Recension par Laurent-Sébastien Fournier IDEMEC UMR 7307 CNRS – Aix-Marseille-Université

Olivier Menéndez, 2019, Happytalisme. Vers une société du bonheur ?, Paris, Editions Libre & Solidaire, 180 p.

Dans cet essai surtout appuyé sur des théories économiques et philosophiques, l’auteur travaille une problématique qui peut intéresser l’anthropologie critique à plusieurs titres. L’ouvrage documente en effet des thèses alternatives au capitalisme qui considèrent que « le désir fondamental de l’être humain est de vivre heureux et non de s’enrichir ». Il passe en revue des domaines de recherche souvent méconnus et relativement récents tels que l’économie du bonheur, la psychologie humaniste, la psychologie positive et les neurosciences affectives (21). L’ensemble de ces domaines forme un « mouvement du bonheur » qui selon l’auteur peut avoir des influences concrètes sur les modèles d’organisation des sociétés contemporaines.

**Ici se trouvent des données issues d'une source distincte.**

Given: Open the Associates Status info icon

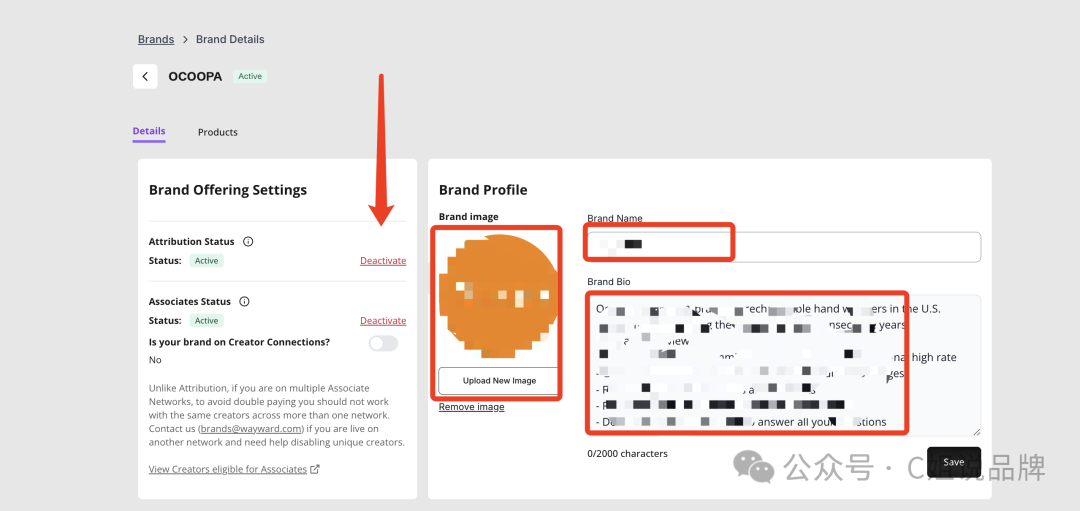Looking at the screenshot, I should coord(244,302).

Le terme « happytalisme » qui donne son titre à l’ouvrage est défini comme « un modèle de production qui garde de nombreuses similitudes avec le mode d’organisation capitaliste mais remplace l’objectif de croissance et de maximisation du profit par la recherche du bonheur collectif » (25). Un tel modèle n’est pas exempt d’ambiguïtés, cependant, si l’on considère son utilisation par les publicitaires dans le cadre du « cause marketing » ou du « greenwashing ». Ainsi, l’auteur cite des exemples de stratégies marketing qui, sous des prétextes éthiques, augmentent considérablement les chiffres d’affaires de certaines entreprises tout en laissant croire aux consommateurs qu’ils agissent pour le bien-être de l’humanité. La publicité appliquée à la responsabilité sociale des entreprises contribue ainsi à forger et à diffuser un idéal du bonheur global.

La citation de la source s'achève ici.